THE ARTICLE prompted a fierce response, with critics describing it as at best misinformed and naïve, and at worst Tatmadaw propaganda. “You should be given a military rank of some kind by the Myanmar military,” one Facebook user commented.

The response is understandable. The stakes are high; lives are literally at stake. The Hpapun conflict has already claimed the life of a community leader, Saw O Moo, and thousands have been displaced.

These tragedies, though, should not prohibit examination of the facts. For all the condemnation the July 9 article provoked, few if any of those who were upset by it seemed to have a cogent rebuttal, or challenged any of the facts that underpinned it.
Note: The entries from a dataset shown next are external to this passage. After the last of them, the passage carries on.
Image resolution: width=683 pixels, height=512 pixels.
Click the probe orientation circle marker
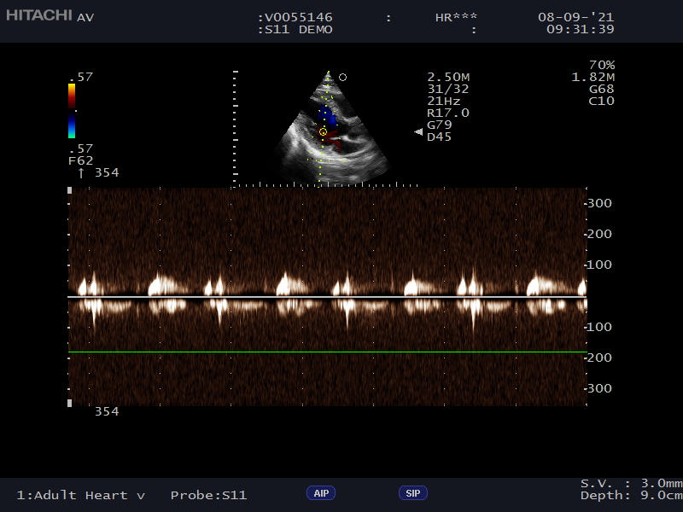(x=342, y=77)
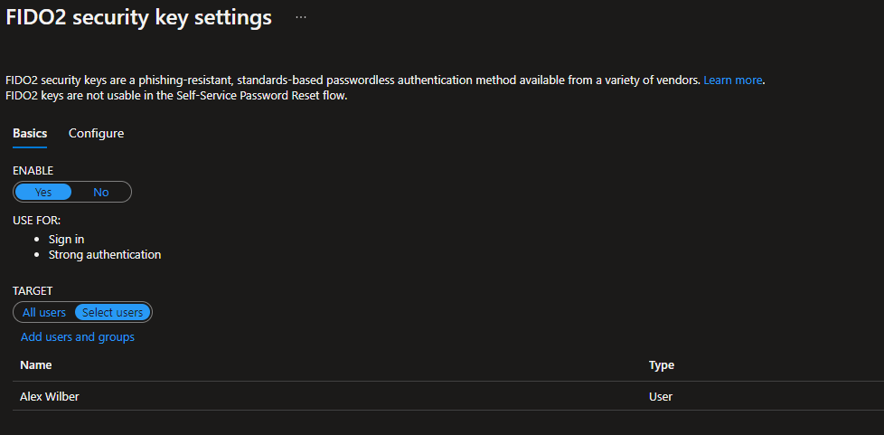The image size is (884, 435).
Task: Click the USE FOR section label
Action: [36, 220]
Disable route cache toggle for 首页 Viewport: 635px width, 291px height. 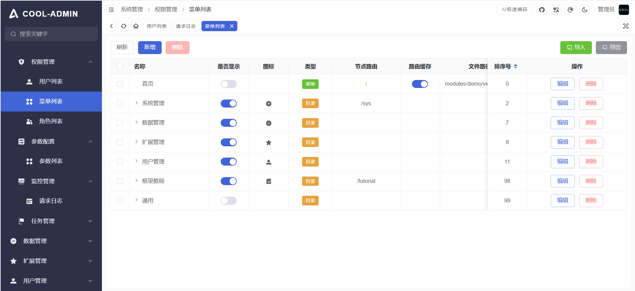coord(420,84)
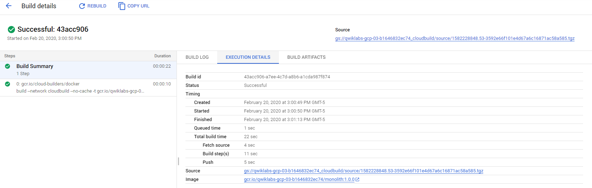This screenshot has height=188, width=592.
Task: Click the Copy URL clipboard icon
Action: pyautogui.click(x=122, y=6)

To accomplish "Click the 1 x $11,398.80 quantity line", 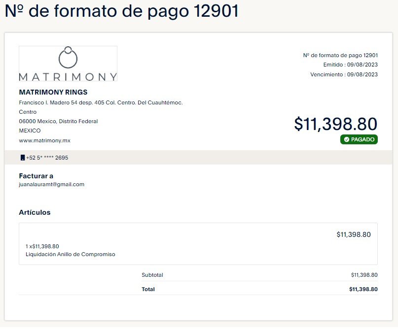I will pyautogui.click(x=42, y=246).
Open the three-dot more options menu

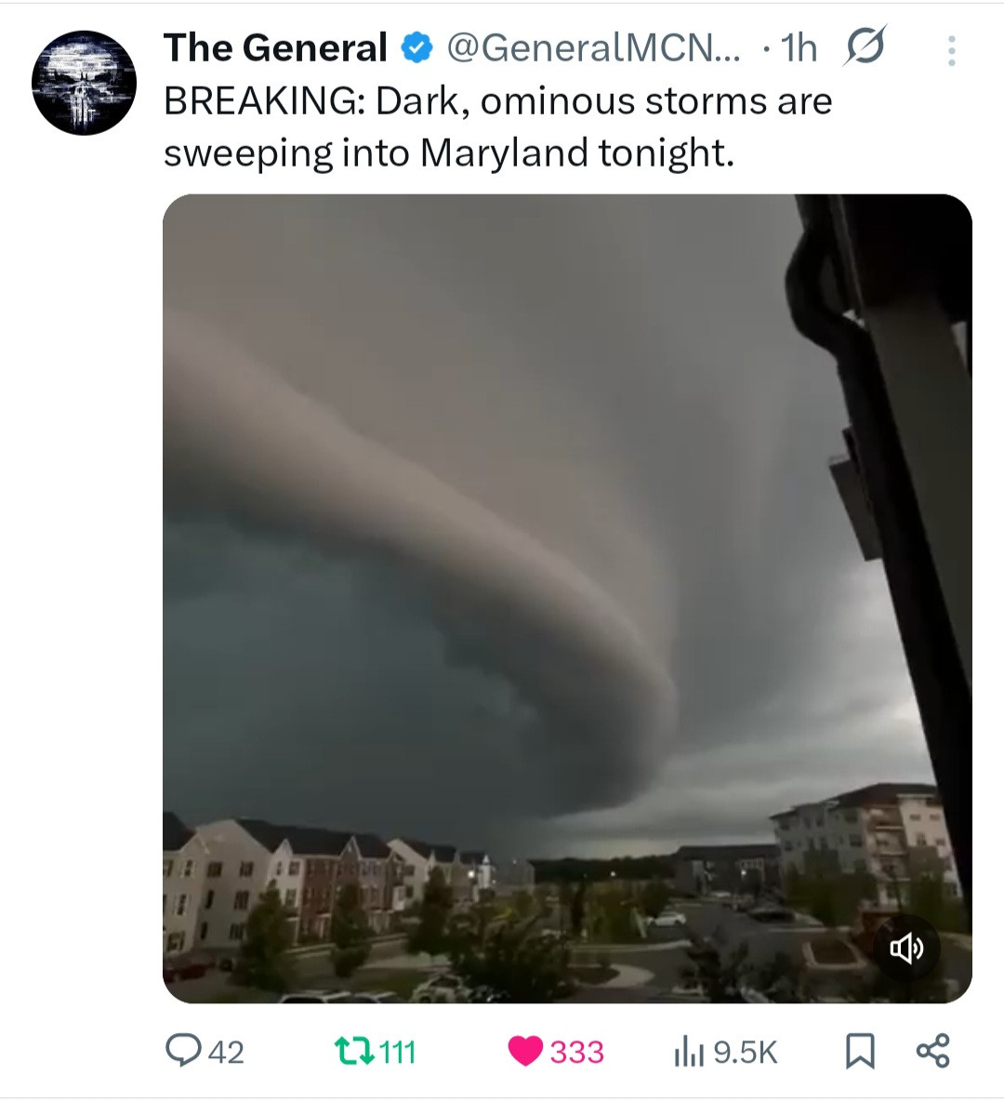coord(951,50)
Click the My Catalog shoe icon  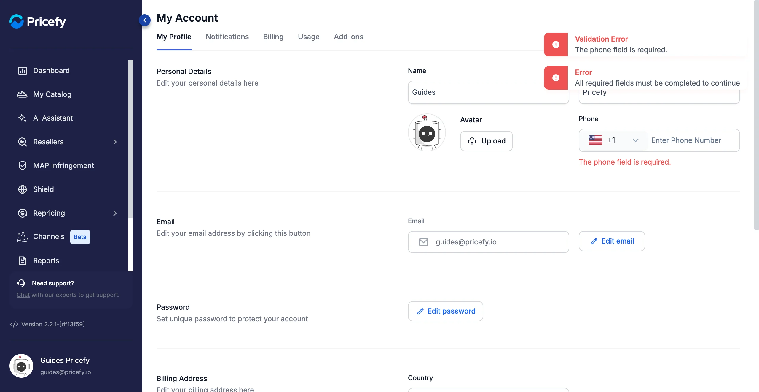tap(23, 94)
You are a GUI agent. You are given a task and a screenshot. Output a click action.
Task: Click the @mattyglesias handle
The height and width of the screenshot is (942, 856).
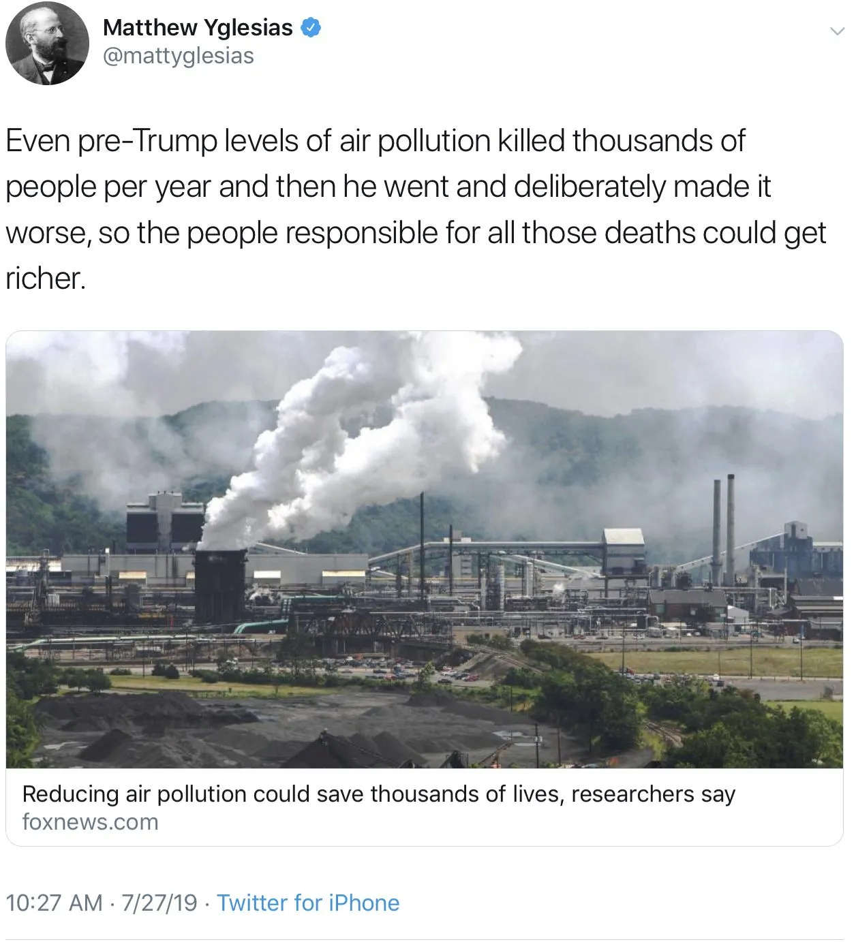pyautogui.click(x=178, y=56)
Instead, much of the criticism was based simply on the fact that the author, analyst Morgan Michaels, questioned the narrative whereby the Tatmadaw was the aggressor and had violated the nationwide ceasefire agreement.

Michaels didn’t even say that this narrative was necessarily incorrect – just that there was information available that suggested an alternative, and that it appeared that some commentators had not considered this information.

This is a perfectly reasonable opinion to posit, and one that on most topics would have created little fuss. But when it involves the Tatmadaw, it seems many believe such an opinion to be heretical.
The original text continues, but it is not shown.